Find the line with "Task: Click the" in the records below, then please transcribe it and every later line exactly, omitting the pictures and adding nothing.

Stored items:
————————

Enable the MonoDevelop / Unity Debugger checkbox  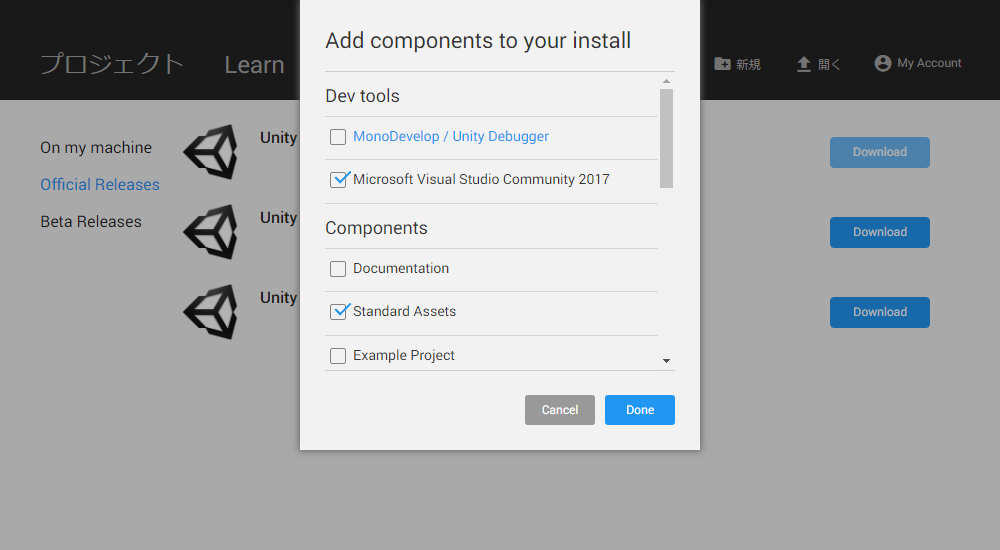(x=338, y=137)
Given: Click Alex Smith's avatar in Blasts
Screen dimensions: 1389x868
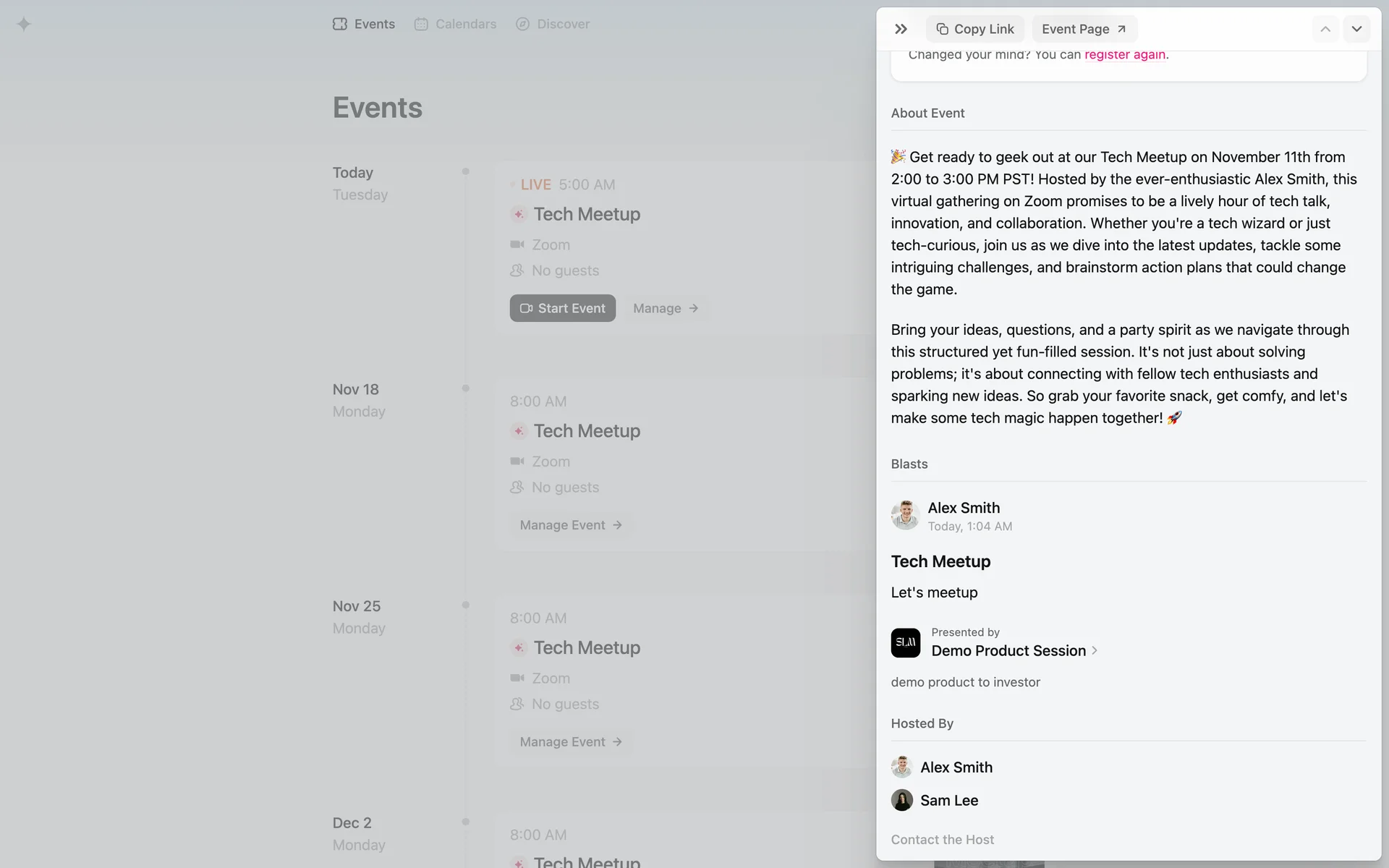Looking at the screenshot, I should point(905,516).
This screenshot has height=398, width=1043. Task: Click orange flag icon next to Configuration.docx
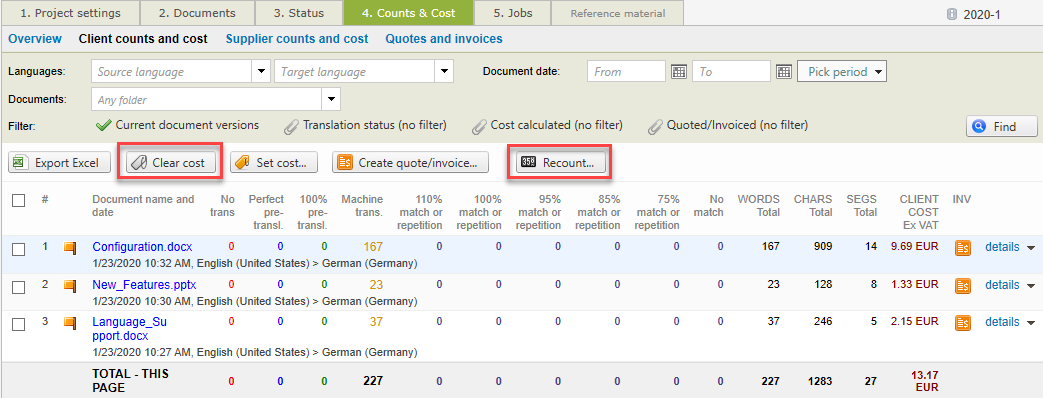70,248
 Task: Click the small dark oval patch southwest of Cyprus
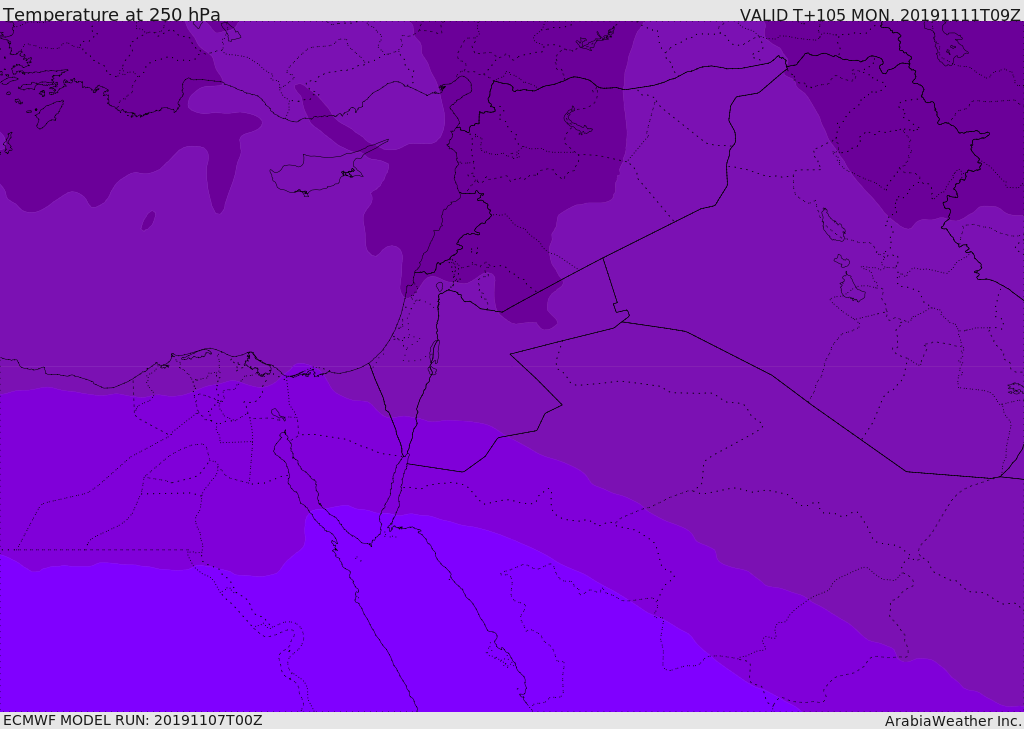coord(148,221)

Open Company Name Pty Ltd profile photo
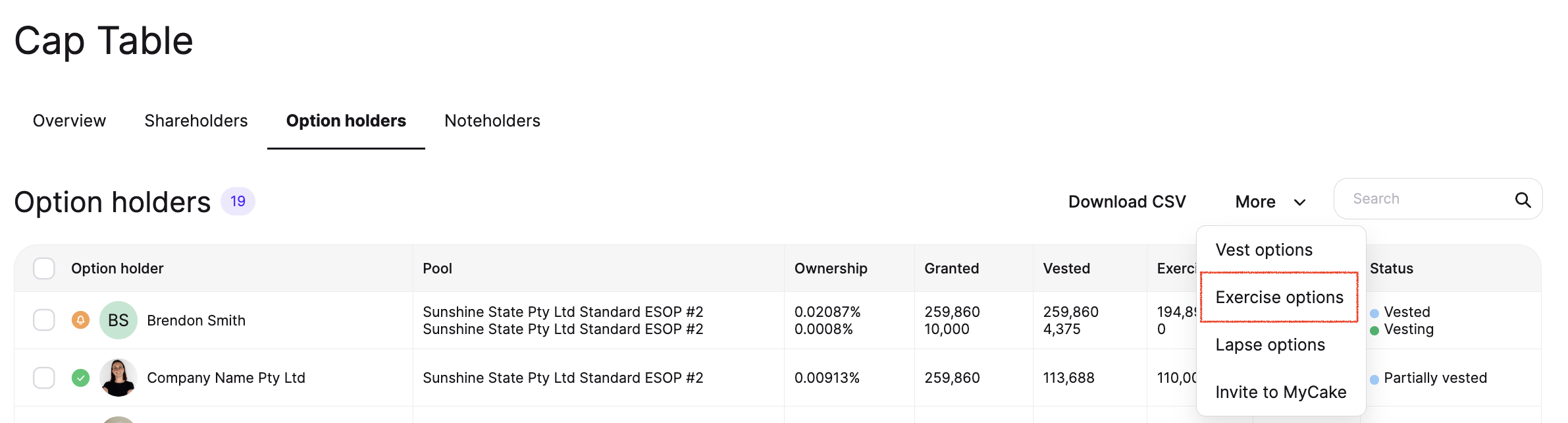118,378
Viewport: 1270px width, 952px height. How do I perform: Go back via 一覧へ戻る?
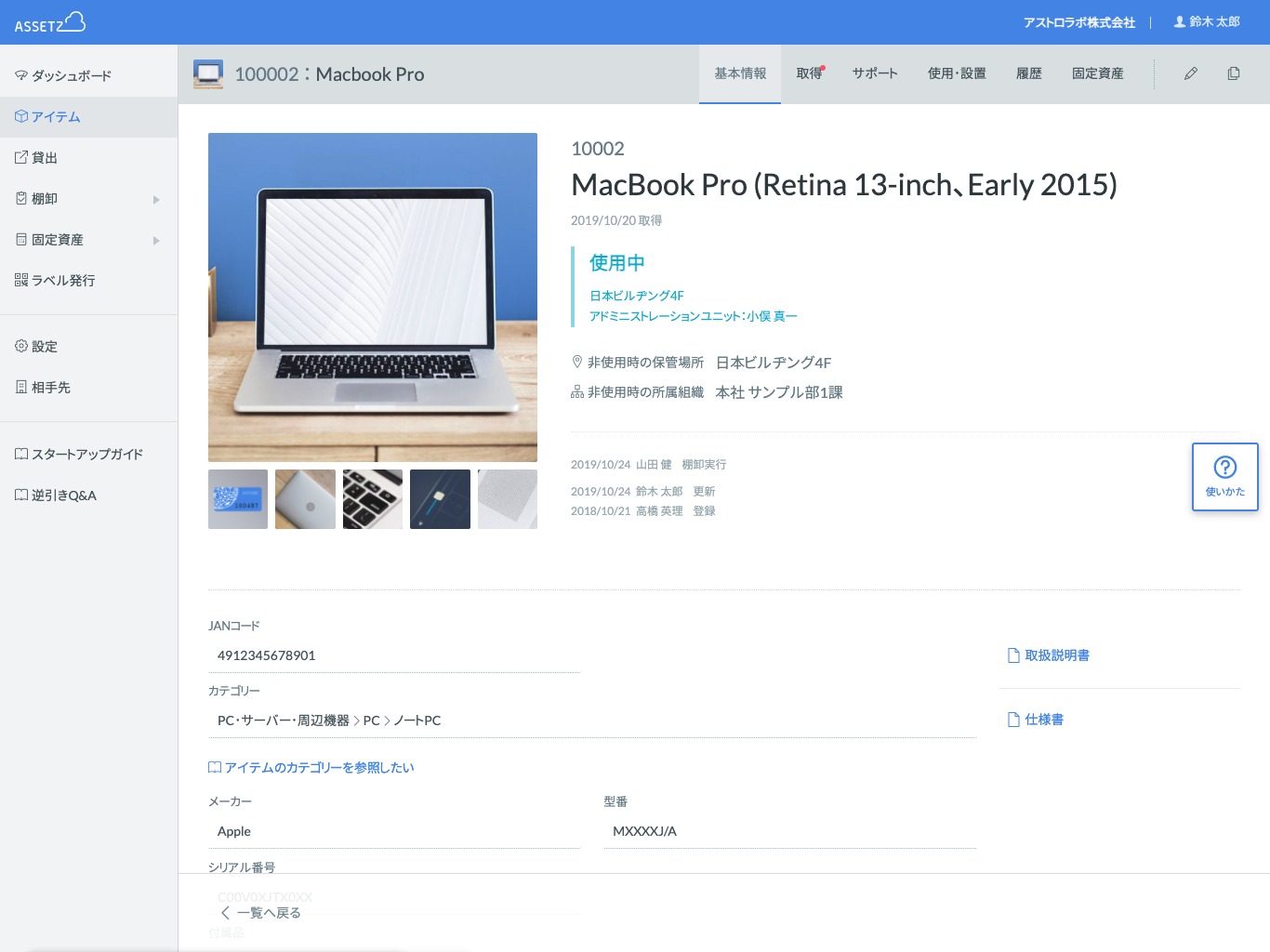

————————

FINAL ANSWER:
 Task: Click the small dark oval patch southwest of Cyprus
coord(148,221)

Open Company Name Pty Ltd profile photo
118,378
Viewport: 1270px width, 952px height. How do I perform: Go back via 一覧へ戻る?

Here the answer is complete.